=== DATASET EXCERPTS ===
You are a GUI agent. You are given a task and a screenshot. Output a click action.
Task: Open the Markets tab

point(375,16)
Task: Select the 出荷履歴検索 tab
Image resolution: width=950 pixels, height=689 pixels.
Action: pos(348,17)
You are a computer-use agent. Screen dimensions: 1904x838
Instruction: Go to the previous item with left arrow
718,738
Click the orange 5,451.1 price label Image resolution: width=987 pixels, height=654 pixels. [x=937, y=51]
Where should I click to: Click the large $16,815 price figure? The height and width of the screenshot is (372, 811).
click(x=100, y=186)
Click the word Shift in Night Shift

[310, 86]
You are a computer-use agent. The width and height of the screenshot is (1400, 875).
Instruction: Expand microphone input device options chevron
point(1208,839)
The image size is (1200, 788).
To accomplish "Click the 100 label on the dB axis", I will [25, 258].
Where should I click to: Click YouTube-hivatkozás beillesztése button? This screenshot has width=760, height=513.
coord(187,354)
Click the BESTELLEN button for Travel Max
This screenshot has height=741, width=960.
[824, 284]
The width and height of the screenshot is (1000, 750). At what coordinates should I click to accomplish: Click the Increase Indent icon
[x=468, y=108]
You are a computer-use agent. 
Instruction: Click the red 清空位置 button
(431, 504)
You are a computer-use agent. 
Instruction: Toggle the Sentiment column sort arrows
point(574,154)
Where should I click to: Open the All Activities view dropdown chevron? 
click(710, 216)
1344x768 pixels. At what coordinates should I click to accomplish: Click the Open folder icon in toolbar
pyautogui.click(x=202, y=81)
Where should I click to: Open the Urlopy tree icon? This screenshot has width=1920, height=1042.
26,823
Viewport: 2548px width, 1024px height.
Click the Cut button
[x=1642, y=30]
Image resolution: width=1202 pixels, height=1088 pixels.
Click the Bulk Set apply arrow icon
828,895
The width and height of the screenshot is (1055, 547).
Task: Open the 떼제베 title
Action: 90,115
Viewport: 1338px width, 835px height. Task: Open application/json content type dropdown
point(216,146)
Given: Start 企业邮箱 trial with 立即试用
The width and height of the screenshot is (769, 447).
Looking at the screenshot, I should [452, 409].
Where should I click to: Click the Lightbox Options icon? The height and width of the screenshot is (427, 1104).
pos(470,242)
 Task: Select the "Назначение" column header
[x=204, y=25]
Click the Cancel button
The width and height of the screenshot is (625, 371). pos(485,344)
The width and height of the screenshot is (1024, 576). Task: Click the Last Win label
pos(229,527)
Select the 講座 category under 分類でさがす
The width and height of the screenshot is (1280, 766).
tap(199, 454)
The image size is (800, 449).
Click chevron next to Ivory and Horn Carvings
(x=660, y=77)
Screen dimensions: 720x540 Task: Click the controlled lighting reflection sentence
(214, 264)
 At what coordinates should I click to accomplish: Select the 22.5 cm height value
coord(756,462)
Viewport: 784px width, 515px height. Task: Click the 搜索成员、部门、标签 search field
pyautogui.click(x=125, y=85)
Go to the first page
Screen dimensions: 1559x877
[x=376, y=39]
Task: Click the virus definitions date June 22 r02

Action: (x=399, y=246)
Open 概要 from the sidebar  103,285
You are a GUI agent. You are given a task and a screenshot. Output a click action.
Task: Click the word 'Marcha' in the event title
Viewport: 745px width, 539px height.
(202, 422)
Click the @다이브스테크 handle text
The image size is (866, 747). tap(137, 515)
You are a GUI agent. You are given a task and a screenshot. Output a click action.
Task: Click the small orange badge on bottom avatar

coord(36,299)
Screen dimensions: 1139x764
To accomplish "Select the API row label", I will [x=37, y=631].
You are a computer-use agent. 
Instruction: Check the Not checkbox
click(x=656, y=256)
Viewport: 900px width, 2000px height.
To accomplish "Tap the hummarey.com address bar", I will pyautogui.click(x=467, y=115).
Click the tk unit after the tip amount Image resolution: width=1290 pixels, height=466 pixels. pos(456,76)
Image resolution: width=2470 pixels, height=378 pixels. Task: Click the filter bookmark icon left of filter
===
§ **ACTIVITY**:
For each record above, print an exact copy.

§ **ANSWER BELOW**:
You are a GUI agent. You are given a task and a screenshot. Output a click action.
Task: Open the Markets tab

point(375,16)
Task: Select the 出荷履歴検索 tab
Image resolution: width=950 pixels, height=689 pixels.
Action: pos(348,17)
You are a computer-use agent. Screen dimensions: 1904x838
Instruction: Go to the previous item with left arrow
718,738
Click the orange 5,451.1 price label Image resolution: width=987 pixels, height=654 pixels. [x=937, y=51]
Where should I click to: Click the large $16,815 price figure? The height and width of the screenshot is (372, 811).
click(x=100, y=186)
Click the word Shift in Night Shift

[310, 86]
You are a computer-use agent. The width and height of the screenshot is (1400, 875).
Instruction: Expand microphone input device options chevron
point(1208,839)
The image size is (1200, 788).
To accomplish "Click the 100 label on the dB axis", I will [25, 258].
Where should I click to: Click YouTube-hivatkozás beillesztése button? This screenshot has width=760, height=513.
coord(187,354)
Click the BESTELLEN button for Travel Max
This screenshot has height=741, width=960.
[824, 284]
The width and height of the screenshot is (1000, 750). At what coordinates should I click to accomplish: Click the Increase Indent icon
[x=468, y=108]
You are a computer-use agent. 
Instruction: Click the red 清空位置 button
(431, 504)
You are a computer-use agent. 
Instruction: Toggle the Sentiment column sort arrows
point(574,154)
Where should I click to: Open the All Activities view dropdown chevron? 
click(710, 216)
1344x768 pixels. At what coordinates should I click to accomplish: Click the Open folder icon in toolbar
pyautogui.click(x=202, y=81)
Where should I click to: Open the Urlopy tree icon? This screenshot has width=1920, height=1042.
26,823
Viewport: 2548px width, 1024px height.
Click the Cut button
[x=1642, y=30]
Image resolution: width=1202 pixels, height=1088 pixels.
Click the Bulk Set apply arrow icon
828,895
The width and height of the screenshot is (1055, 547).
Task: Open the 떼제베 title
Action: 90,115
Viewport: 1338px width, 835px height. Task: Open application/json content type dropdown
point(216,146)
Given: Start 企业邮箱 trial with 立即试用
The width and height of the screenshot is (769, 447).
Looking at the screenshot, I should [452, 409].
Where should I click to: Click the Lightbox Options icon? The height and width of the screenshot is (427, 1104).
pos(470,242)
 Task: Select the "Назначение" column header
[x=204, y=25]
Click the Cancel button
The width and height of the screenshot is (625, 371). pos(485,344)
The width and height of the screenshot is (1024, 576). Task: Click the Last Win label
pos(229,527)
Select the 講座 category under 分類でさがす
The width and height of the screenshot is (1280, 766).
tap(199, 454)
The image size is (800, 449).
Click chevron next to Ivory and Horn Carvings
(x=660, y=77)
Screen dimensions: 720x540 Task: Click the controlled lighting reflection sentence
(214, 264)
 At what coordinates should I click to accomplish: Select the 22.5 cm height value
coord(756,462)
Viewport: 784px width, 515px height. Task: Click the 搜索成员、部门、标签 search field
pyautogui.click(x=125, y=85)
Go to the first page
Screen dimensions: 1559x877
[x=376, y=39]
Task: Click the virus definitions date June 22 r02

Action: (x=399, y=246)
Open 概要 from the sidebar  103,285
You are a GUI agent. You are given a task and a screenshot. Output a click action.
Task: Click the word 'Marcha' in the event title
Viewport: 745px width, 539px height.
(202, 422)
Click the @다이브스테크 handle text
The image size is (866, 747). tap(137, 515)
You are a GUI agent. You are given a task and a screenshot. Output a click action.
Task: Click the small orange badge on bottom avatar

coord(36,299)
Screen dimensions: 1139x764
To accomplish "Select the API row label", I will [x=37, y=631].
You are a computer-use agent. 
Instruction: Check the Not checkbox
click(x=656, y=256)
Viewport: 900px width, 2000px height.
To accomplish "Tap the hummarey.com address bar", I will pyautogui.click(x=467, y=115).
Click the tk unit after the tip amount Image resolution: width=1290 pixels, height=466 pixels. pos(456,76)
Image resolution: width=2470 pixels, height=378 pixels. Task: Click the filter bookmark icon left of filter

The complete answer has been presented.